| Your reaction is over the top IMO. I'm quite perplex about this law myself but I think you're missing the point. You comment reads a bit like "the workers wanted a raise, now they're on strike and they get less money than previously, achieving the exact opposite of what they wanted to do!" It's technically true of course, but I think they hope that Google will suffer enough from this decision that they'll have to reconsider in the future. Alternatively, they hope that people will still want to get French news and will move to other websites which will accept to give money to the news organizations.

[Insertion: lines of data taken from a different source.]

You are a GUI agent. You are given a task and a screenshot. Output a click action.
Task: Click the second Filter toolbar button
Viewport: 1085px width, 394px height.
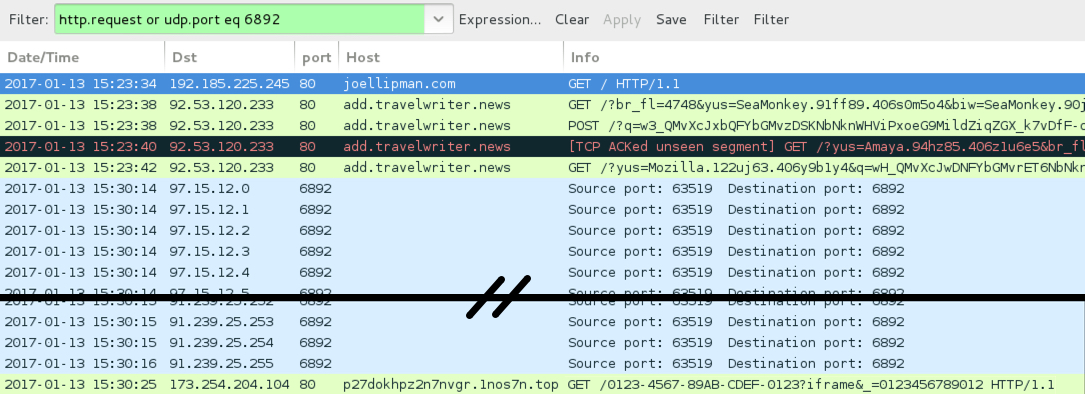click(772, 19)
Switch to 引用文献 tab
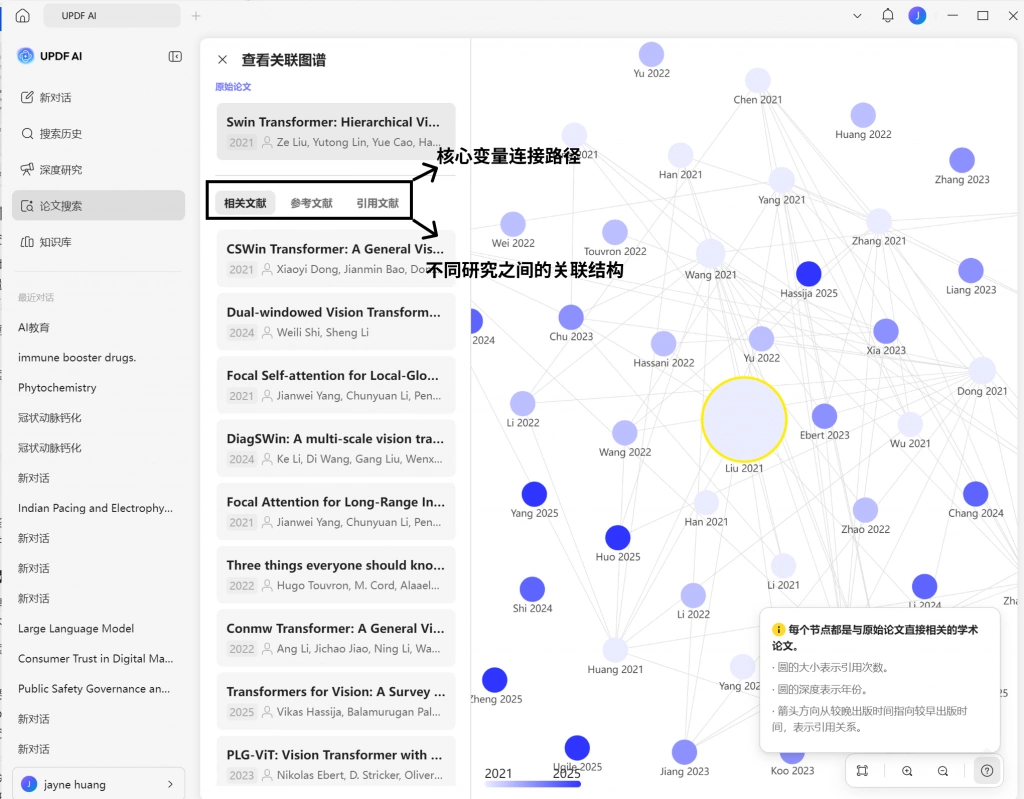 [377, 203]
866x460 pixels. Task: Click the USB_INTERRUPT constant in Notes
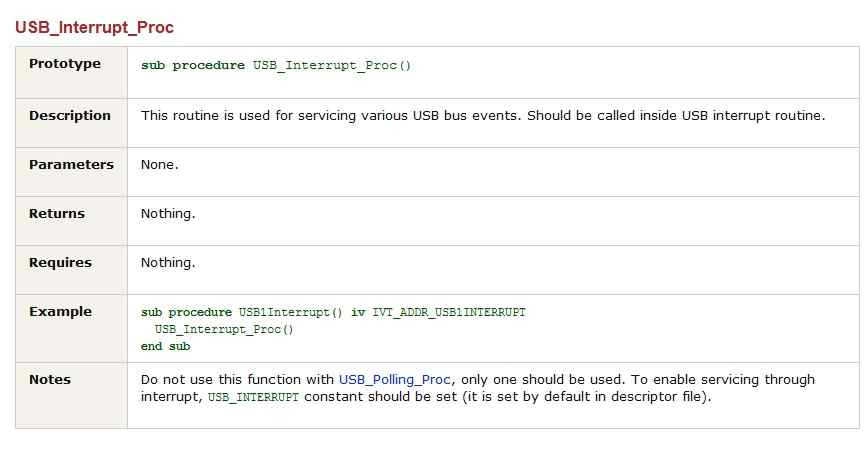click(x=253, y=397)

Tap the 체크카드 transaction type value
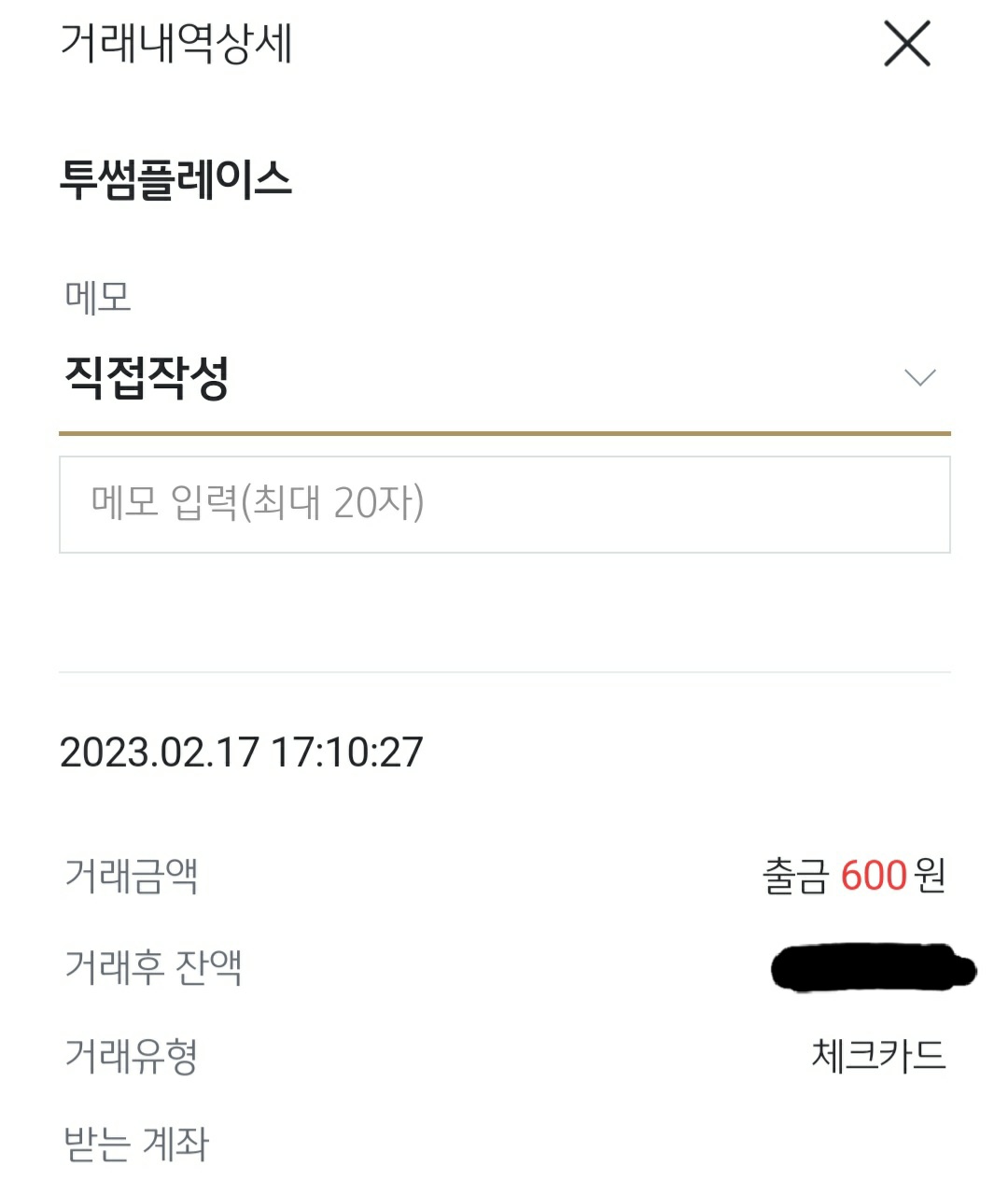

I'm really not sure that it's going to work on either count but on the other hand it's clear that many EU constituents (those who actually pay taxes and employ people in the EU) felt that something had to be done. >the absolute contempt they had for young people saying they we're entitled children trained by internet giants to expect free things I mean, if anything I agree with this statement, except I'd put "free" between quotes. The ad-driven business model is a cancer as far as I'm concerned. |
Why do you think the EU constituents had anything to do with these laws? The laws were incentivised by the publishers. The crux in the EU is that the biggest part of the industry see the internet just as infrastructure and couldn't care less about net neutrality, censorship, equal access, or ad revenues. The only industries affected by those issues are tech companies and publishers.
The tech companies have a pro liberalisation stance while the publishers hate the internet's guts. Now guess where countries with strong and influential publishers and a nearly non existent tech industry are leaning to. That publications like Süddeutsche, Zeit, and FAZ have been portraying the internet as a bad and dangerous thing for decades now, doesn't help.